## [ASSIGNMENT]
Reproduce exactly the lines from the one containing "Where should I" through the last line of the records below, both included. Leave out any pictures.
** Opening AVAILABLE RECORDS block **
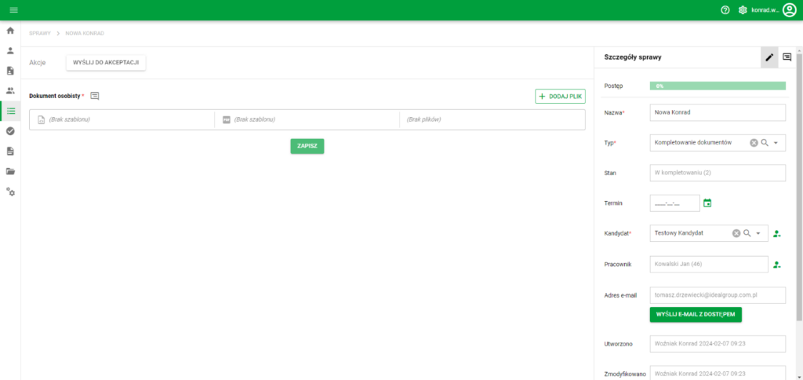Image resolution: width=803 pixels, height=380 pixels.
Task: Expand the Typ dropdown arrow
Action: coord(776,143)
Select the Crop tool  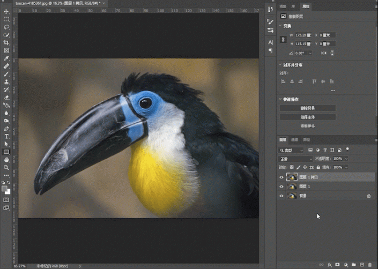(6, 42)
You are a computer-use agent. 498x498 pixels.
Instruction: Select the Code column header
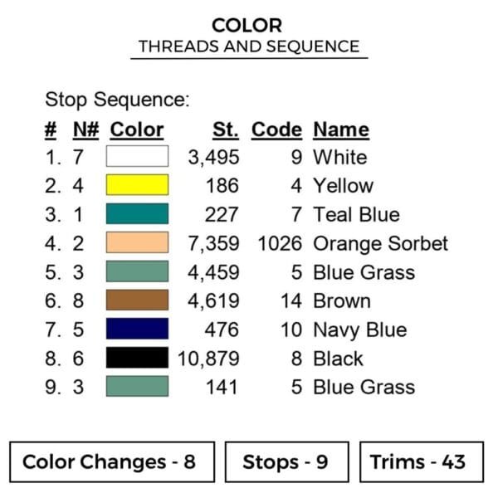(276, 130)
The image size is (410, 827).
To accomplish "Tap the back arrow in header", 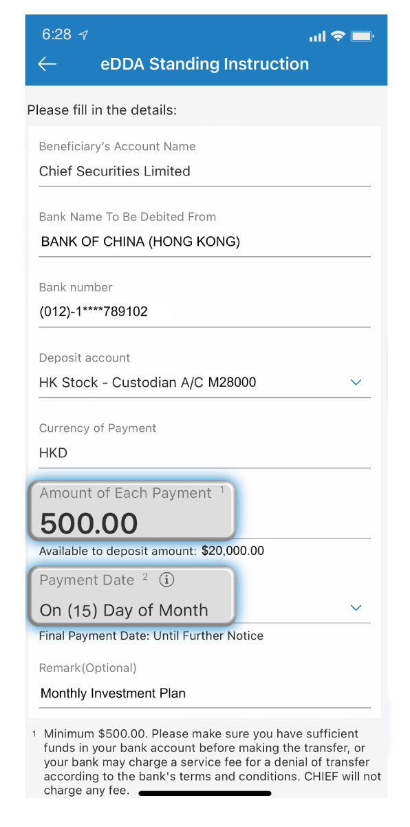I will [47, 64].
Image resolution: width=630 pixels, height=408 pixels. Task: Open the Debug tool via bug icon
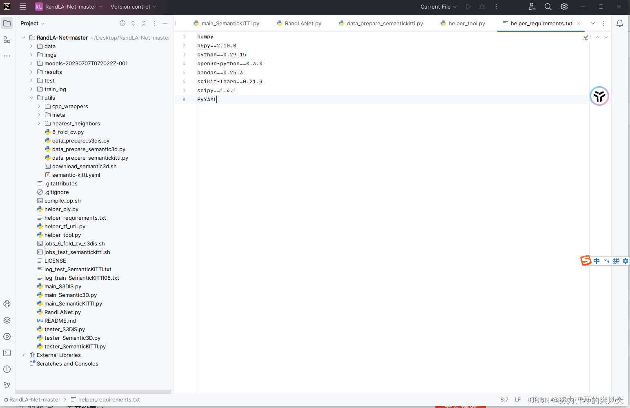click(x=482, y=7)
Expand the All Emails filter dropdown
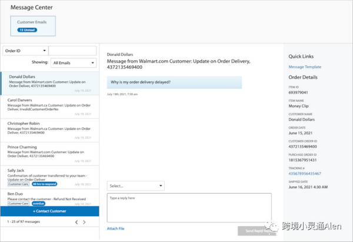Screen dimensions: 353x242 point(74,62)
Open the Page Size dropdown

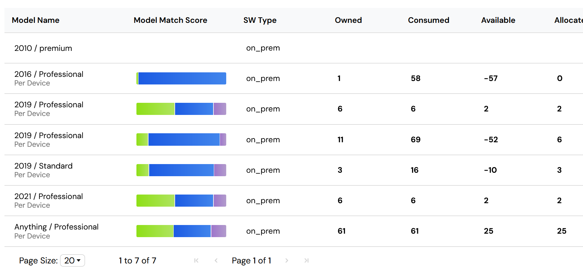click(73, 261)
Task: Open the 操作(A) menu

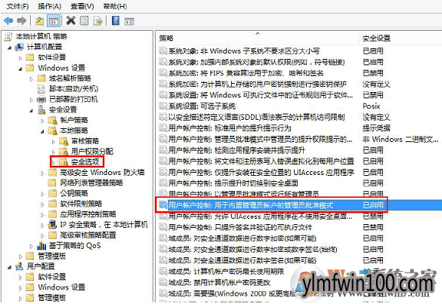Action: [50, 6]
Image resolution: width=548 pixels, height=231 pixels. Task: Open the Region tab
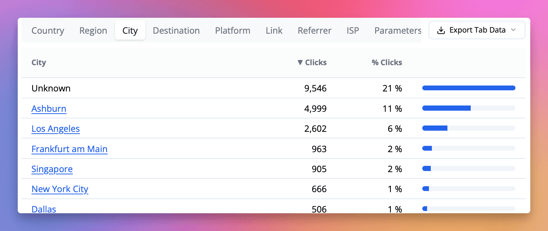click(93, 30)
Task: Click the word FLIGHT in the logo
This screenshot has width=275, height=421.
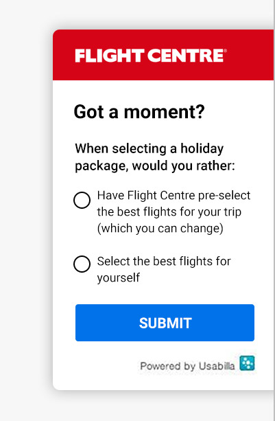Action: tap(110, 56)
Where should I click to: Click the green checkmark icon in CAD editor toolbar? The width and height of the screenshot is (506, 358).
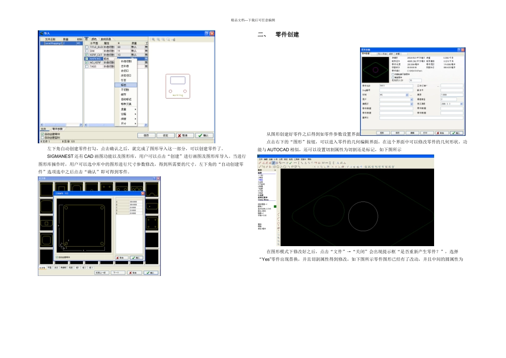pyautogui.click(x=290, y=163)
** Closing AVAILABLE RECORDS block **
## [FINISHED TASK]
Where should I click to: Click the green checkmark icon in CAD editor toolbar? The width and height of the screenshot is (506, 358).
pyautogui.click(x=290, y=163)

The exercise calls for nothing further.